There were 1,009 households in Texanna, of which 20.5% had children under the age of 18 living in them. Of all households, 51.5% were married-couple households, 20.3% were households with a male householder and no spouse or partner present, and 23.2% were households with a female householder and no spouse or partner present. About 26.8% of all households were made up of individuals and 15.3% had someone living alone who was 65 years of age or older.

There were 1,846 housing units, of which 45.3% were vacant. The homeowner vacancy rate was 2.5% and the rental vacancy rate was 16.3%.

Racial composition as of the 2020 census
| Race | Number | Percent |
|---|---|---|
| White | 1,757 | 76.6% |
| Black or African American | 29 | 1.3% |
| American Indian and Alaska Native | 266 | 11.6% |
| Asian | 4 | 0.2% |
| Native Hawaiian and Other Pacific Islander | 0 | 0.0% |
| Some other race | 16 | 0.7% |
| Two or more races | 221 | 9.6% |
| Hispanic or Latino (of any race) | 49 | 2.1% |

===2000 census===
As of the census of 2000, there were 2,083 people, 928 households, and 668 families residing in the CDP. The population density was 52.2 PD/sqmi. There were 1,763 housing units at an average density of 44.1 /sqmi. The racial makeup of the CDP was 82.14% White, 0.67% African American, 12.43% Native American, 0.10% Asian, 0.19% from other races, and 4.46% from two or more races. Hispanic or Latino of any race were 1.10% of the population.

There were 928 households, out of which 20.7% had children under the age of 18 living with them, 60.1% were married couples living together, 8.2% had a female householder with no husband present, and 28.0% were non-families. 25.5% of all households were made up of individuals, and 13.6% had someone living alone who was 65 years of age or older. The average household size was 2.24 and the average family size was 2.65.

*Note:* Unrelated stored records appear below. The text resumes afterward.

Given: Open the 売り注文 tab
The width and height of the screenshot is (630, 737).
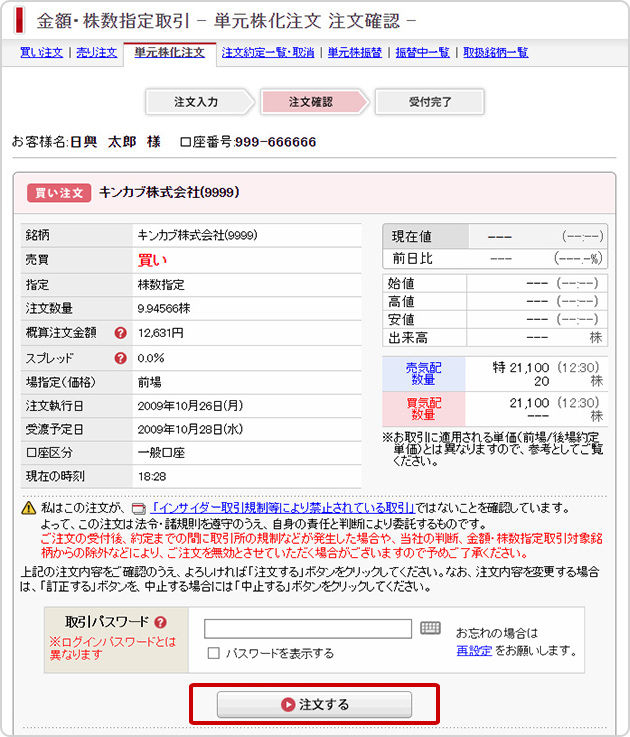Looking at the screenshot, I should click(97, 52).
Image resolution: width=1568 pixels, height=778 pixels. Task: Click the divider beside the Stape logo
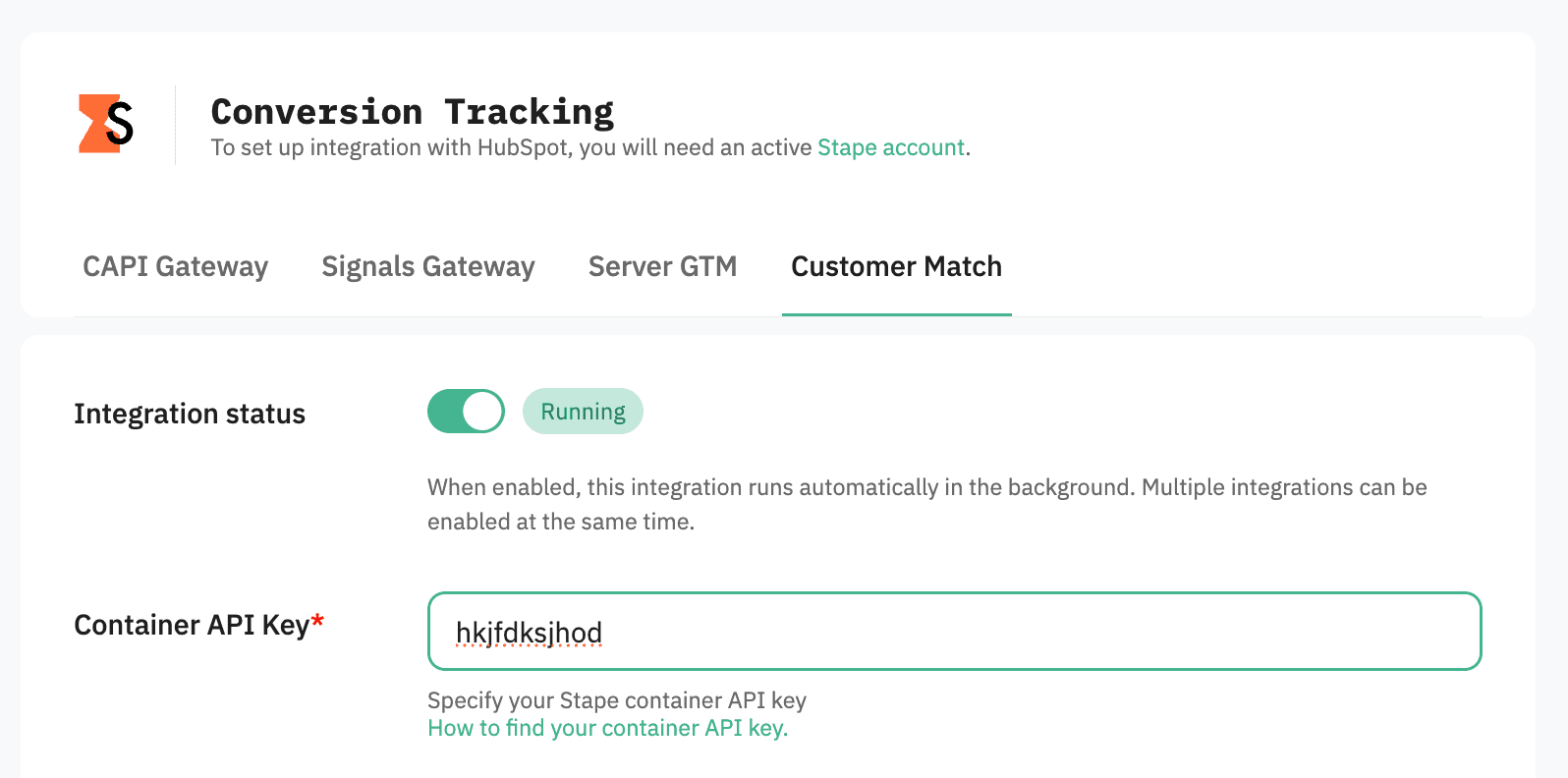(175, 125)
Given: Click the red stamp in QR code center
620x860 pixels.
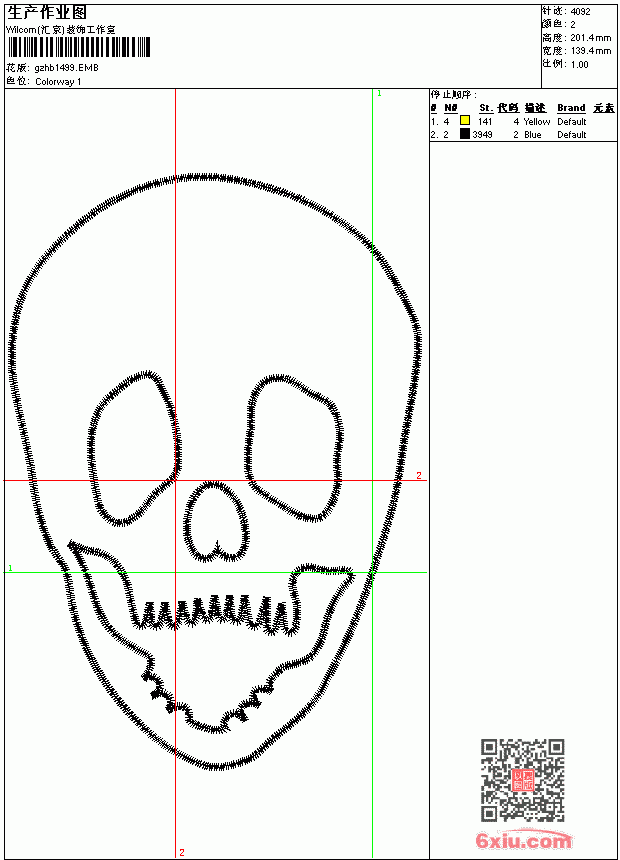Looking at the screenshot, I should (x=522, y=780).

In the CDP, the population was spread out, with 19.3% under the age of 18, 4.8% from 18 to 24, 20.4% from 25 to 44, 30.6% from 45 to 64, and 25.0% who were 65 years of age or older. The median age was 49 years. For every 100 females, there were 95.4 males. For every 100 females age 18 and over, there were 95.7 males.

The median income for a household in the CDP was $27,653, and the median income for a family was $31,314. Males had a median income of $30,494 versus $15,875 for females. The per capita income for the CDP was $17,433. About 11.4% of families and 14.5% of the population were below the poverty line, including 13.6% of those under age 18 and 13.9% of those age 65 or over.